8, Hofmann decoding device according to claim 7, it is characterized in that, described code table information searching module further comprises generation unit, be used to distribute elongated degree to divide the memory space of each node of group Huffman search tree, and store the relevant information of each node into described each memory space.

9, Hofmann decoding device according to claim 8, it is characterized in that, described code table information searching module further comprises the end points judging unit, be used to judge that present node is end points or intermediate node, if intermediate node, the Endpoint ID of then described this intermediate node of generation unit is set to vacation, and with the next stage node grouping length of this node correspondence, the memory space that first address stores described intermediate node into;

If end points, the Endpoint ID of then described this end points of generation unit is set to very, and the cell symbol of the code word fragment length of this end points and end points correspondence is stored into the memory space of described end points.

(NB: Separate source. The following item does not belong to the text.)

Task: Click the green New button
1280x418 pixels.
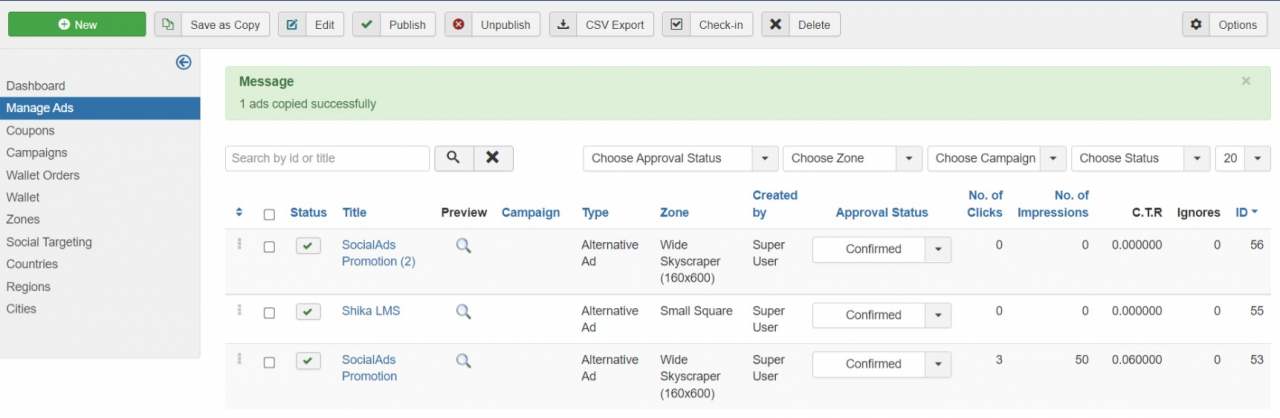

10, Hofmann decoding device according to claim 7 is characterized in that, described code table information searching module is further used for dividing the block length of the first node of group Huffman search tree to be sent to grouping module described elongated degree;

Then described grouping module is used for according to the block length from the code table information searching module code word being divided into groups, and obtains the current code word fragment that needs search; Gained code word fragment is sent to search module.

11, according to each described Hofmann decoding device of claim 7 to 10, it is characterized in that, described search module further comprises judging unit and output unit, described judging unit is used to judge whether the node that is searched is end points, if the notice output unit comes out the cell symbol extraction of storing in this node and externally output; Described output unit then is used to export described cell symbol.